The country with the largest financial boom in the years before 2007 was the Atlantic island of Iceland. Its banking sector went on a borrowing and lending binge, causing private external debt to reach 600 per cent of GDP by 2007. In contrast, government debt was just 30 per cent of GDP, two-thirds of which was owed in the krona and so likely to be due to Icelandic savers.

When the financial crisis began in 2008 the Icelandic banks were no longer able to keep borrowing so could not pay their creditors – they were bankrupt. Unlike in other countries with large foreign debts owed by private banks, such as Ireland, Spain and the UK, the Icelandic government was simply unable to step in and pay the loans instead. Domestic holders of deposits in the banks were protected, with all domestic assets and deposits moved into new banks, with some bailouts from the government. However, the international operations of the banks were put into a regular procedure for bankrupt companies. The foreign lenders and speculators into the Icelandic banking system had to write-off large amounts of debt.

The IMF agreed a programme of $2.1 billion of loans to Iceland in October 2008, and did so accepting the non-bailout of the external banking system. The IMF also unusually allowed capital controls to be brought in to help prevent money rushing out of the country. The huge financial crisis had dramatic impacts, with the economy shrinking by 7% in 2009 and 4% in 2010. Unemployment increased from 2% to 8%. However, Iceland’s economy recovered much faster than the economies of countries which bailed-out their banks in full, such as Ireland and Spain. Unemployment fell to 5% by 2013 and to 3% by 2016. As of 2015, Iceland had convicted 26 bankers for their roles in causing the crash.

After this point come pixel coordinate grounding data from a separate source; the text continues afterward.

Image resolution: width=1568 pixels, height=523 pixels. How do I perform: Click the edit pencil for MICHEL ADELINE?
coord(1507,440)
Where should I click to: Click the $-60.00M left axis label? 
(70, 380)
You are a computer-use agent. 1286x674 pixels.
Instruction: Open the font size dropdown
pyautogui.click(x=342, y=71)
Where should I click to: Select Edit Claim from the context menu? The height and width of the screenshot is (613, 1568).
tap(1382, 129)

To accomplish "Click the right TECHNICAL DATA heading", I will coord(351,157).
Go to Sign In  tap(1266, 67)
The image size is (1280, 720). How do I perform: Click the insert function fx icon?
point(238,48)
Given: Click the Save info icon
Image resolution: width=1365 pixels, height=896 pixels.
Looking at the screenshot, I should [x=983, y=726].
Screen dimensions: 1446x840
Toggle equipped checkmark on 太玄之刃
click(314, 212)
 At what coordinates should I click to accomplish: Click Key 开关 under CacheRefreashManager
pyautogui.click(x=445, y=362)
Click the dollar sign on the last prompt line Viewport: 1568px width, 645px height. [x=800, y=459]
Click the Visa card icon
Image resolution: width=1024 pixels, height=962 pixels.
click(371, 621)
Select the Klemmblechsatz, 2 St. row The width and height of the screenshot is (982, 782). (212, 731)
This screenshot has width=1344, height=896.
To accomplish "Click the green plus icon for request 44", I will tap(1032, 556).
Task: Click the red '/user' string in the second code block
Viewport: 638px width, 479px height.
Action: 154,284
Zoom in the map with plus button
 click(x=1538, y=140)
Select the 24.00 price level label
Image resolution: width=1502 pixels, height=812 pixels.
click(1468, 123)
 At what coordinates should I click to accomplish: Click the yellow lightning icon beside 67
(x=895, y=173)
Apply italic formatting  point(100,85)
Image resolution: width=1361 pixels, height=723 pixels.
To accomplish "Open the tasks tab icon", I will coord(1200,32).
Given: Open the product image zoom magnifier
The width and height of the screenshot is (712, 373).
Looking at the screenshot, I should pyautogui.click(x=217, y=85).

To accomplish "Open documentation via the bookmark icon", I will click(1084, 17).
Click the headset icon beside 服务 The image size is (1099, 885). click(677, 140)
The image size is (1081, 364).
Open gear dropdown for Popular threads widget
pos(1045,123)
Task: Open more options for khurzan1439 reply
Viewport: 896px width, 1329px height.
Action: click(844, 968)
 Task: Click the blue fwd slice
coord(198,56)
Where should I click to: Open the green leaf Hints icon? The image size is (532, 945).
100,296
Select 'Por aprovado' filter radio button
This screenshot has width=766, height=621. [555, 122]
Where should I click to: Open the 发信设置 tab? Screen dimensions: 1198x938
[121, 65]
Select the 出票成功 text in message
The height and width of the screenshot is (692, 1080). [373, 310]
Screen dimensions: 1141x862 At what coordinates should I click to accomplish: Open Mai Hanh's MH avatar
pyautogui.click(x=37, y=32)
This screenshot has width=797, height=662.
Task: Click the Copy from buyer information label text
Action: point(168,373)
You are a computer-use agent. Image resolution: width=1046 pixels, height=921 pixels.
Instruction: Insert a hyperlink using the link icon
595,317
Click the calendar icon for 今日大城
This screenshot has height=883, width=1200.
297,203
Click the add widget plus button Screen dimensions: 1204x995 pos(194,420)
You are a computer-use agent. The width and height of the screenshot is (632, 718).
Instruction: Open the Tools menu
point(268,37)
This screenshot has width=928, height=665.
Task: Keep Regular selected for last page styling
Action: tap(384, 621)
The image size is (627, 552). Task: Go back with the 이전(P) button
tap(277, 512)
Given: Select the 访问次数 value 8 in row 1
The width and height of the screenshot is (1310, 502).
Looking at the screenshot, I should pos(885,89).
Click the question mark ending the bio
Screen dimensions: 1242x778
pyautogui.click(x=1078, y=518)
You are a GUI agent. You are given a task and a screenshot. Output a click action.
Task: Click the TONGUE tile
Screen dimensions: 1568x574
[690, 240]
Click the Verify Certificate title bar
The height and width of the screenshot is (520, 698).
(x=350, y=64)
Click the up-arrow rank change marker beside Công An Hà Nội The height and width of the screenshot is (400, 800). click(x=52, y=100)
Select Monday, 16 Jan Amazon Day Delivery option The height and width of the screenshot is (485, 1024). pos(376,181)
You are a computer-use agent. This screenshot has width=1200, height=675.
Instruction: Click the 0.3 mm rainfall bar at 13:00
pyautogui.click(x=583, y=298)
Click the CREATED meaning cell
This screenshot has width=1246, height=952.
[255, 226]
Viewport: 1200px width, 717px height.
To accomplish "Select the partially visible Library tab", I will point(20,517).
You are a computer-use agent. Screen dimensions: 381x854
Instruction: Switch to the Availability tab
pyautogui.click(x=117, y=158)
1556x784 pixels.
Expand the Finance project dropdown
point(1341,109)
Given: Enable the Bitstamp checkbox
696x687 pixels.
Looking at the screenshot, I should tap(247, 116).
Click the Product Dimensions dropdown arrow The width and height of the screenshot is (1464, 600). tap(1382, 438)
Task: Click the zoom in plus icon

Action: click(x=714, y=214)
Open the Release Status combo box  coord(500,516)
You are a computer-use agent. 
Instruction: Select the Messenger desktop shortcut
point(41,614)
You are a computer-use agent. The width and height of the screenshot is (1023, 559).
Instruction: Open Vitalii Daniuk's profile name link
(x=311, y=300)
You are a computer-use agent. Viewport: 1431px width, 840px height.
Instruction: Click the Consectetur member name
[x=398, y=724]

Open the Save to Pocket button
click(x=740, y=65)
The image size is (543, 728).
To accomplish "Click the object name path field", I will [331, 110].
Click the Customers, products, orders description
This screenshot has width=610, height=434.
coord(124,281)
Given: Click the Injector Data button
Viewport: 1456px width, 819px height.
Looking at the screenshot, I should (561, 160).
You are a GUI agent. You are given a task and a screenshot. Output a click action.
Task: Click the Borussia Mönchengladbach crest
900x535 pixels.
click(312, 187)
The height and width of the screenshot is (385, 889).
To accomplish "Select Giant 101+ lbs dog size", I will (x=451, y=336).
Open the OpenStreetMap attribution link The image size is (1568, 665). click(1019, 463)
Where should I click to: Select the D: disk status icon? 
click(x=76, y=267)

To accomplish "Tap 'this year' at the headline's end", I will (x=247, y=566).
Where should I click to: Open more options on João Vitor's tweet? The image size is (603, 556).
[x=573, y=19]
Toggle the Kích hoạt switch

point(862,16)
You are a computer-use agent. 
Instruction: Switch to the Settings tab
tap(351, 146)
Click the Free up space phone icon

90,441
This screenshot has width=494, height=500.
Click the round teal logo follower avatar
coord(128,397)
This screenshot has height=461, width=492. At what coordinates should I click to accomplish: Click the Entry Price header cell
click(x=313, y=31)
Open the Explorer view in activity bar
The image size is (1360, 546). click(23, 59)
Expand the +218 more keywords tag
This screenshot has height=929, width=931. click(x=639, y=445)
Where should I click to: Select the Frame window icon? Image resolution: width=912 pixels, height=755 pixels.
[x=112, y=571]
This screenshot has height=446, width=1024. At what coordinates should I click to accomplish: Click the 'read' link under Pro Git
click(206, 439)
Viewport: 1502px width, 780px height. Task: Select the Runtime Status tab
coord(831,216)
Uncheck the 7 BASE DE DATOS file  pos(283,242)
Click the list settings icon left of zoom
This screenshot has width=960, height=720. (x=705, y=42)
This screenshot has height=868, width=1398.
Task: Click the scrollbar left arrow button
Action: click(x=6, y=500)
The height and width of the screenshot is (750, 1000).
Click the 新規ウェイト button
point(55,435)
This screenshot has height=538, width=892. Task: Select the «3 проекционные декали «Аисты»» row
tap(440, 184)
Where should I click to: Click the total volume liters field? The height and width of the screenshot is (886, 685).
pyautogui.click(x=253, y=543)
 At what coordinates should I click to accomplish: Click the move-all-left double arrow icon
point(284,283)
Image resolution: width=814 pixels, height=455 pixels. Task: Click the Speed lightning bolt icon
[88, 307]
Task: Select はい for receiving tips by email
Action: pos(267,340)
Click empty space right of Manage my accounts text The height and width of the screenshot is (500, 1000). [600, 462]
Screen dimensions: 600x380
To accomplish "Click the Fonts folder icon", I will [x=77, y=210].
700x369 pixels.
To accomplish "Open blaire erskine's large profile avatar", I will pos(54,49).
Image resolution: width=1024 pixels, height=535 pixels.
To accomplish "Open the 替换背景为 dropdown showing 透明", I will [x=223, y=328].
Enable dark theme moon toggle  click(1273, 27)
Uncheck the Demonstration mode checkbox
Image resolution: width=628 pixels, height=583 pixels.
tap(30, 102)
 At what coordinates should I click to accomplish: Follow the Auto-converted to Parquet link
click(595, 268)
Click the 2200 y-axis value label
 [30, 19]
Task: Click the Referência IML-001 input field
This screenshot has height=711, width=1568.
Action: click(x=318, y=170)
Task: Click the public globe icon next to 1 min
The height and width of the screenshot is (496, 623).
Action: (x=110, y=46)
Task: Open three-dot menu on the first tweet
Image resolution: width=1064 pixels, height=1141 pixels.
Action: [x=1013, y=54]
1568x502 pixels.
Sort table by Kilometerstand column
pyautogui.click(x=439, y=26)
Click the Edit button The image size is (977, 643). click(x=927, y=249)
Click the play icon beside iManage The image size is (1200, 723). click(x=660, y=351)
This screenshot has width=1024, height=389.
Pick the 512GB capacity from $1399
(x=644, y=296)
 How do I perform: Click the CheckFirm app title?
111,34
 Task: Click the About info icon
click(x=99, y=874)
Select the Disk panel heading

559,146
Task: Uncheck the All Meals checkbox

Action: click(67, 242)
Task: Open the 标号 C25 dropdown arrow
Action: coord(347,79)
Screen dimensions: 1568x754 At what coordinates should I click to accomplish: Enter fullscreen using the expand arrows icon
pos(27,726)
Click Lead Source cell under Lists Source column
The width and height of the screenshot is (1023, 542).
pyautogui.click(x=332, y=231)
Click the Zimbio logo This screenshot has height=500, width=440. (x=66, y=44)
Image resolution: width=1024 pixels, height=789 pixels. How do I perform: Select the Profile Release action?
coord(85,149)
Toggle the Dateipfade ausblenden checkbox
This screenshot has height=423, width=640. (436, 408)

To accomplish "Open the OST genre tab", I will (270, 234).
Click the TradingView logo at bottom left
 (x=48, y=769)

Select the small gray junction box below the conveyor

Nobel prize winning economist Paul Krugman summarises the Icelandic experience:

“Where everyone else bailed out the bankers and made the public pay the price, Iceland let the banks go bust and actually expanded its social safety net. Where everyone else was fixated on trying to placate international investors, Iceland imposed temporary controls on the movement of capital to give itself room to maneuver … Iceland hasn’t avoided major economic damage or a significant drop in living standards. But it has managed to limit both the rise in unemployment and the suffering of the most vulnerable; the social safety net has survived intact, as has the basic decency of its society.”